Well if its a Samsung HDD I wouldn't bother partitioning it at all. Formatting with Fdisk will destroy their weird low level format and only Samsung can recover it, as many users have found.

john2

Reply to
john2

The message from john2 contains these words:

Never had that trouble with my Samsung drive.

Reply to
Guy King

Put Linux on it, and shoot my son.

Reply to
The Natural Philosopher

It applies to the 160 GB one that Aldi were flogging off cheapish last year, maybe not other Samsungs. Perhaps that's why it was cheap.

john2

Reply to
john2

I doubt it matters much which you choose. In the event of a corrupted file system or failing hard drive partitioning should make data recovery easier, but whether it improves system performance is a matter of some debate. On the one hand having two file systems creates extra work for your CPU and disk, but it should reduce fragmentation of your operating system files. I'm under the impression, however, that on a PC running Windows it's pretty hard to move your user profiles (stuff like your Internet Explorer cache files and favourites, which are modified very frequently) onto a separate partition. Fragmentation should only become a problem when you're running out of space on the hard drive, and with a

500 GB disk that should take a while. I'm also under the impression that newer versions of Windows, using NTFS as opposed to FAT, are less susceptible to fragmentation, but it's been some time since I used Windows seriously myself. If you do decide to partition, put some serious thought into the size of the partitions - it's easy to get it wrong!

Best wishes,

Chris

Reply to
Christopher Tidy

Any disk that does that is broken and needs returning...

Cheers

Tim

Reply to
Tim S

Personally always put docs etc onto a second partition..why... so that if my OS screws up I can reinstall the OS without having to worry about loosing any docs. IMO thats the only thing partitioning a disk really gives of much benefit

Reply to
Rob Convery

The message from john2 contains these words:

I had one of the Aldi WD 250GB drives. Marked on the box as "Internal Hard Disc Drive" on all faces except one - where it's maked "Infernal...."

Reply to
Guy King

Hi

As odd as it may seem, there is a "right" answer for this. There are many variations of "right", but basically:

a) OS onto one partition (eg windows C:\ , Linux / /var /usr etc)

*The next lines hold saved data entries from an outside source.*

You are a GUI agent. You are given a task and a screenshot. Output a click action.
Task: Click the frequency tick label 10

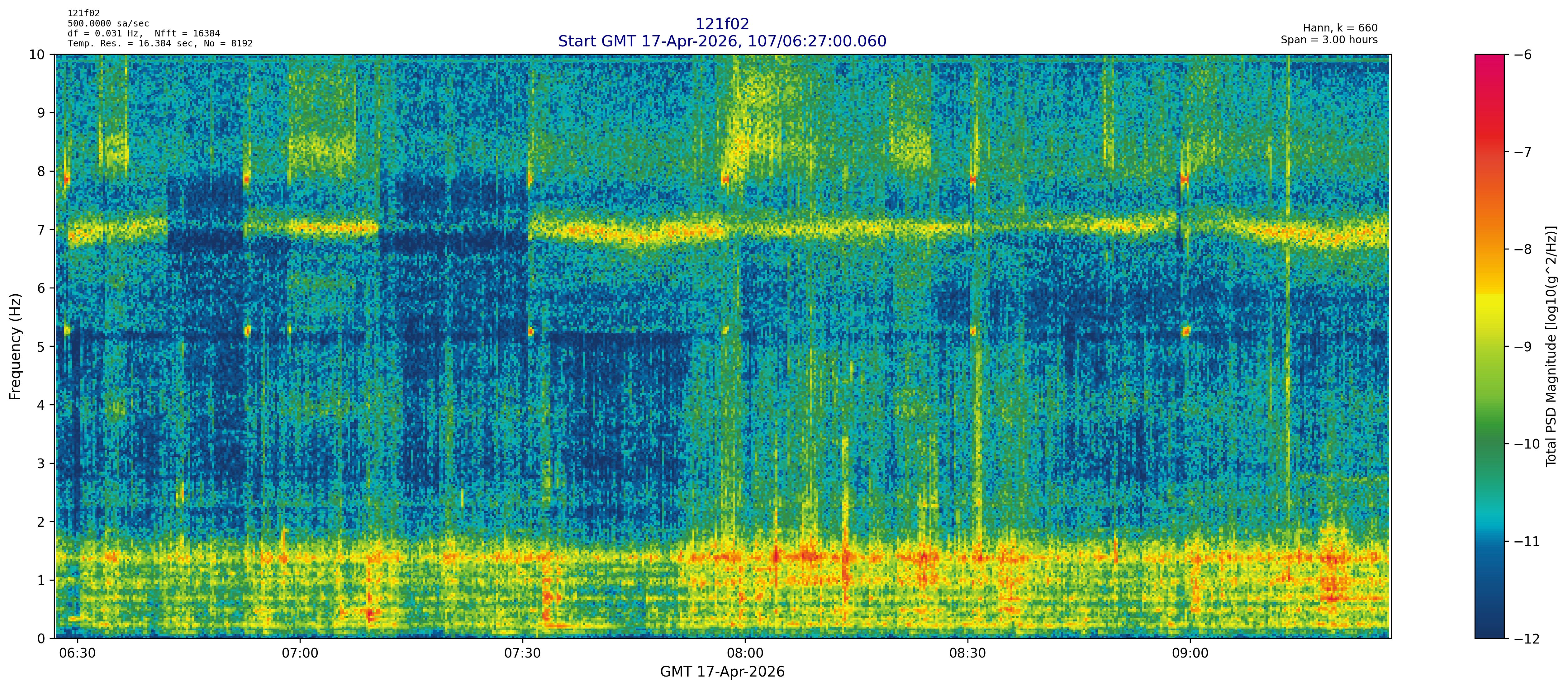click(37, 55)
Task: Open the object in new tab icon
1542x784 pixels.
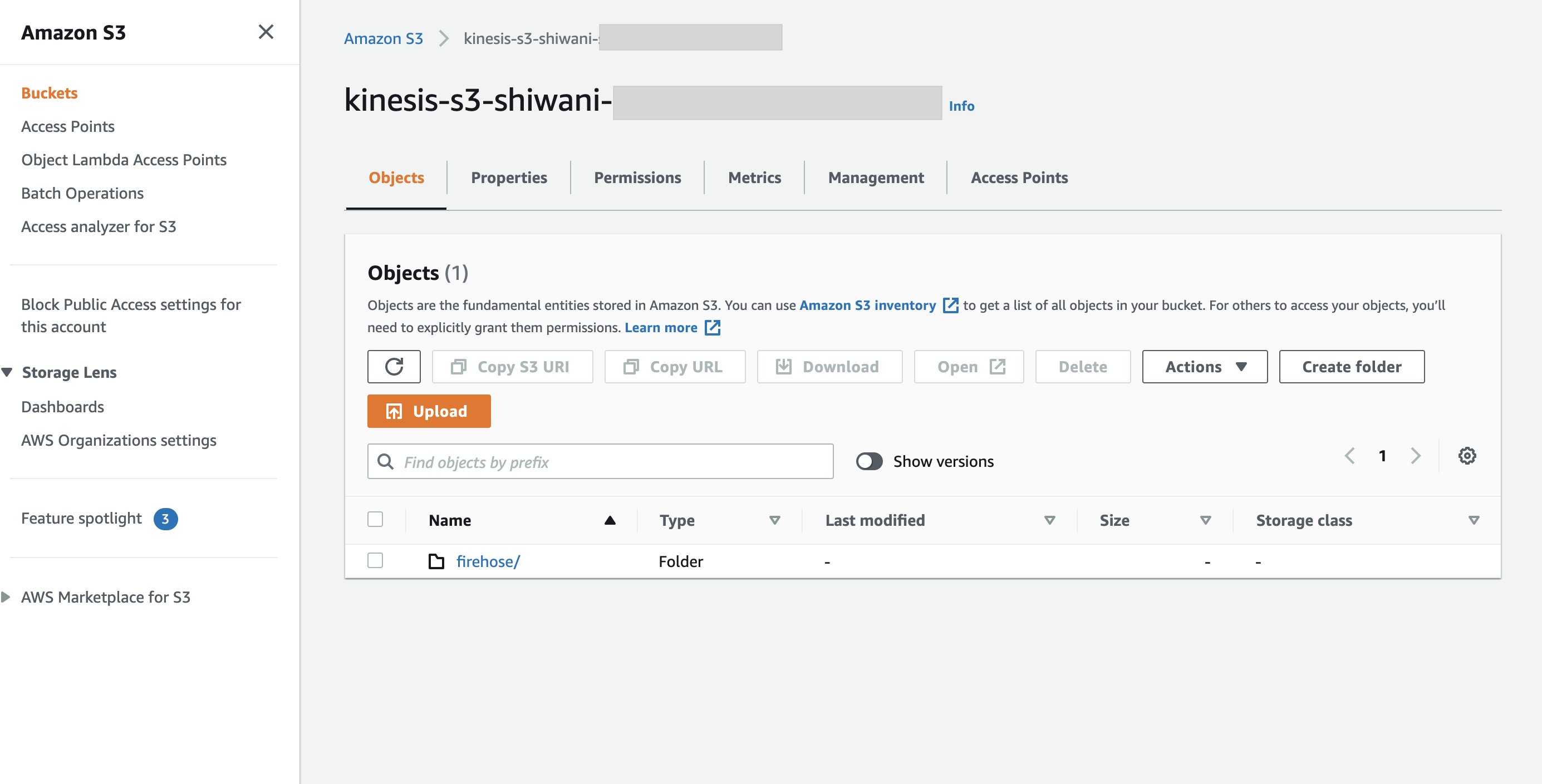Action: [x=996, y=366]
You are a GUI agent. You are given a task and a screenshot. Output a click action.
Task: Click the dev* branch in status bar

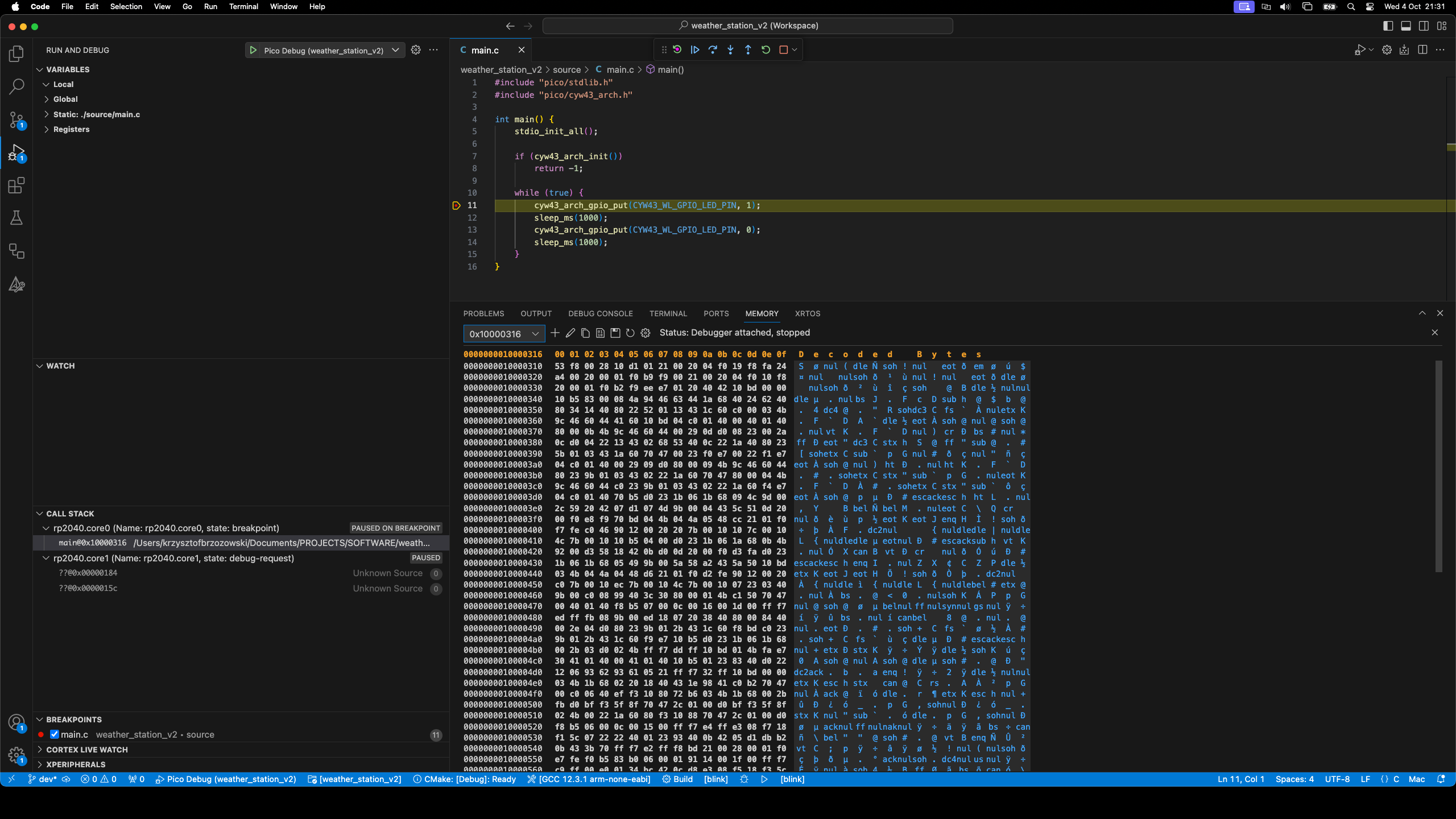[x=43, y=779]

b) User data onto a different partition

a may be further subdivided (OS/applications/swap) and b may be subdivided (personal user data aka home directory versus "shared" data like films, mp3s, photos which the whole family access).

Do not ever install the OS onto a whole-disk-sized partition and then lose your data in amongst the crap. If you do and have to re-install the OS, you will weep.

Due to the fairly sucky way that DOS partitioning works, I would also make all partitions "primary partitions" upto the limit of 4, unless you know that the installer is using the newer MS partitioning scheme.

Something else to consider - leave a second partition spare so you can install a second OS. It won;t amount to much out of 1/2 TB.

Cheers

Tim

Reply to
Tim S

References?

Reply to
Adrian C

I put the drive number into Google and found a lot of people globally who had exactly the same problem. Samsung don't publish any data on heads, cylinders sectors etc for this model so it may be a much bigger drive, or one of several bigger drives, which had a lot of duff sectors that they've low level programmed within the controller to avoid.

I worked fine until I tried to reformat it....

john2

Reply to
john2

I can't find the HDD at the moment to check its type No., but here's a couple of folk with what look similar problems trying to partition a different Samsung drive:

formatting link
"vnunet.com forums - Unable to partition new samsung HDD I recently bought a brand new 8oGb Samsung HDD. I formatted it and installed XP ok. When i tried to partition it using Partition Magic 8 i was directed to ... forums.whatpc.co.uk/thread.jsp?forum=7&thread=47435&message=282559 - Similar pages"

Samsung have a downloadable HDD formatting utility at

formatting link
I was messing about with at one stage but it didn't seem to solve my problems then I forgot about it (and finally lost the HDD somewhere).

john2

Reply to
john2

I second all of that.

On this PC, group (a) is subdivided into three partitions: Windows/apps (C: 17Gb), paging (P: 2Gb), and temp (T: 4Gb). Group (b) is divided into two partitions: documents and other files that need to be backed up frequently (D: 5Gb), and files that rarely or never need to be backed up (copy of the old PC's hard disk, copy of Windows CD, copies of audio CDs, etc) (N: 230Gb).

Partition Magic is good for settings things up and adjusting afterwards.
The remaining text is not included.